Speculative decoding is the closest you can get to a free lunch method. It is beautiful and astounding. I am surprised that it does not play a greater role in "AI".
Meta FAIR's François Fleuret argues speculative decoding is a nearly free lunch, prompting debate over token volume versus deeper reasoning
Story Overview
Meta FAIR researcher François Fleuret called speculative decoding the closest thing to a free lunch in AI inference because a smaller draft model proposes tokens that the larger target model verifies in one pass, preserving output quality while cutting steps. His post drew a reply framing the technique as a chance to generate fewer tokens overall and prioritize deeper reasoning instead of volume.
Why the method still sits on the sidelines remains unclear
Fleuret noted surprise that the approach does not play a larger role, yet the thread supplies no adoption metrics or concrete barriers, leaving the exact reasons for limited prominence as an open gap.

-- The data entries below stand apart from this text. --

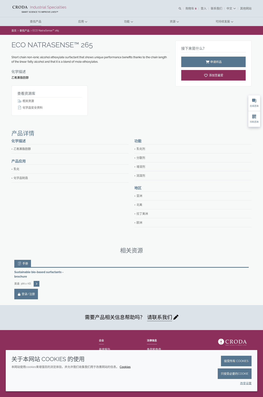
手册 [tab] (25, 263)
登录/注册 (28, 294)
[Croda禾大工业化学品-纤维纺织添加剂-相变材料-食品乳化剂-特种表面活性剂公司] (40, 7)
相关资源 (28, 101)
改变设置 (246, 383)
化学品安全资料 (32, 107)
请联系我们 (159, 317)
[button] (35, 21)
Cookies (125, 367)
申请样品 (216, 62)
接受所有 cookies (236, 361)
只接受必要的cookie (235, 373)
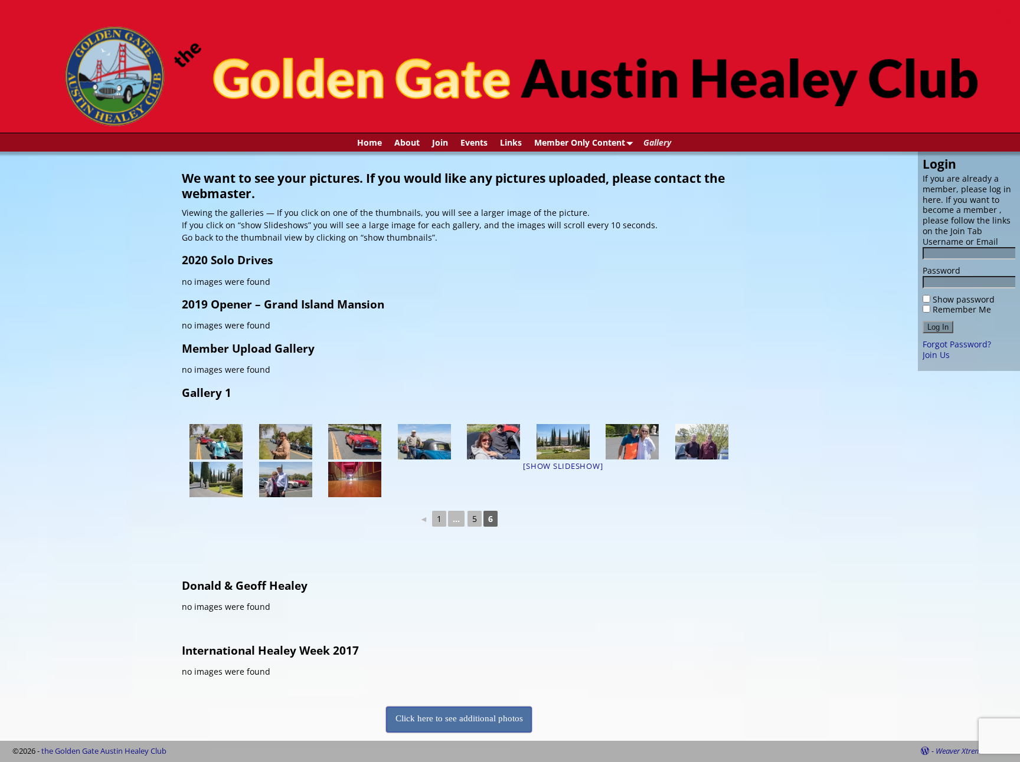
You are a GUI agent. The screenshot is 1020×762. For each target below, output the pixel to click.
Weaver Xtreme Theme (972, 750)
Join (440, 142)
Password (941, 270)
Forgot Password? (957, 344)
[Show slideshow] (563, 466)
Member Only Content (579, 142)
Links (511, 142)
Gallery (657, 142)
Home (369, 142)
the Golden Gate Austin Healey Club (103, 750)
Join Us (936, 354)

Inference speed gains could shift focus from token count
A reply highlighted trading raw token volume for higher-quality thought, which aligns with the lossless speedup property but offers no new benchmarks to quantify the practical difference in current systems.
Positive users praise speculative decoding as a simple and efficient near-free technique, while negative users question the free lunch claim as an unfavorable tradeoff of flops for interactivity.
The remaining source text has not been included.